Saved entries
-------------------------

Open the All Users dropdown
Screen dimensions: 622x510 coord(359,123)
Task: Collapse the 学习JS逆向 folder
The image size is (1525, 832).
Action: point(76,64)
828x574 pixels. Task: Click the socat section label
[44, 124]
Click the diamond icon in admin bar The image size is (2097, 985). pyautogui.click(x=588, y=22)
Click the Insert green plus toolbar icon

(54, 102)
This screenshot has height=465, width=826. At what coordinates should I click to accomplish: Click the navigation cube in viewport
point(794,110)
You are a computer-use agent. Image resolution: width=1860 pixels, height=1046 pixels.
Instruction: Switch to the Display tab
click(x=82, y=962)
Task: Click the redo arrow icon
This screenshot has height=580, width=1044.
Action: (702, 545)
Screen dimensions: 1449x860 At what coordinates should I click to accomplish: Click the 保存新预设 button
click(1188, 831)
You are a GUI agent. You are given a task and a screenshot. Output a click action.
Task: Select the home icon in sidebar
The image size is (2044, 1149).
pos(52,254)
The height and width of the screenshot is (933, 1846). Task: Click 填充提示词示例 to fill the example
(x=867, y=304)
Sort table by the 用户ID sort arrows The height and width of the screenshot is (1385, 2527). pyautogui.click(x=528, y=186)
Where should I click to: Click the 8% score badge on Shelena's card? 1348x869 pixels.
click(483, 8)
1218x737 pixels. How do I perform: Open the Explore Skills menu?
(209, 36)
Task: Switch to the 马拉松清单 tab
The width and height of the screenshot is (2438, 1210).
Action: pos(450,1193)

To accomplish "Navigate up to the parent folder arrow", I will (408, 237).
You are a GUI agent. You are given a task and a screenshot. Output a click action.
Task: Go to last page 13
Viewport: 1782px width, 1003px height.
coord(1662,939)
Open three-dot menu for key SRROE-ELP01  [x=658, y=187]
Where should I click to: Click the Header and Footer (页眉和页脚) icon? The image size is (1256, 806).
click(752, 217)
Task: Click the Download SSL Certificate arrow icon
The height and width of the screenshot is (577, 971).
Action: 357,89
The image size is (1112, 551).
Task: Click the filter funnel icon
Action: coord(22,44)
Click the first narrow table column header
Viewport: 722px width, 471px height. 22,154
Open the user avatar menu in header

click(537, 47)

-------------------------

• What is needed:
Set out every record in full, exactly as given.

• Problem solution:
Open the All Users dropdown
Screen dimensions: 622x510 coord(359,123)
Task: Collapse the 学习JS逆向 folder
The image size is (1525, 832).
Action: point(76,64)
828x574 pixels. Task: Click the socat section label
[44, 124]
Click the diamond icon in admin bar The image size is (2097, 985). pyautogui.click(x=588, y=22)
Click the Insert green plus toolbar icon

(54, 102)
This screenshot has height=465, width=826. At what coordinates should I click to accomplish: Click the navigation cube in viewport
point(794,110)
You are a computer-use agent. Image resolution: width=1860 pixels, height=1046 pixels.
Instruction: Switch to the Display tab
click(x=82, y=962)
Task: Click the redo arrow icon
This screenshot has height=580, width=1044.
Action: (702, 545)
Screen dimensions: 1449x860 At what coordinates should I click to accomplish: Click the 保存新预设 button
click(1188, 831)
You are a GUI agent. You are given a task and a screenshot. Output a click action.
Task: Select the home icon in sidebar
The image size is (2044, 1149).
pos(52,254)
The height and width of the screenshot is (933, 1846). Task: Click 填充提示词示例 to fill the example
(x=867, y=304)
Sort table by the 用户ID sort arrows The height and width of the screenshot is (1385, 2527). pyautogui.click(x=528, y=186)
Where should I click to: Click the 8% score badge on Shelena's card? 1348x869 pixels.
click(483, 8)
1218x737 pixels. How do I perform: Open the Explore Skills menu?
(209, 36)
Task: Switch to the 马拉松清单 tab
The width and height of the screenshot is (2438, 1210).
Action: pos(450,1193)

To accomplish "Navigate up to the parent folder arrow", I will (408, 237).
You are a GUI agent. You are given a task and a screenshot. Output a click action.
Task: Go to last page 13
Viewport: 1782px width, 1003px height.
coord(1662,939)
Open three-dot menu for key SRROE-ELP01  [x=658, y=187]
Where should I click to: Click the Header and Footer (页眉和页脚) icon? The image size is (1256, 806).
click(752, 217)
Task: Click the Download SSL Certificate arrow icon
The height and width of the screenshot is (577, 971).
Action: 357,89
The image size is (1112, 551).
Task: Click the filter funnel icon
Action: coord(22,44)
Click the first narrow table column header
Viewport: 722px width, 471px height. 22,154
Open the user avatar menu in header

click(537, 47)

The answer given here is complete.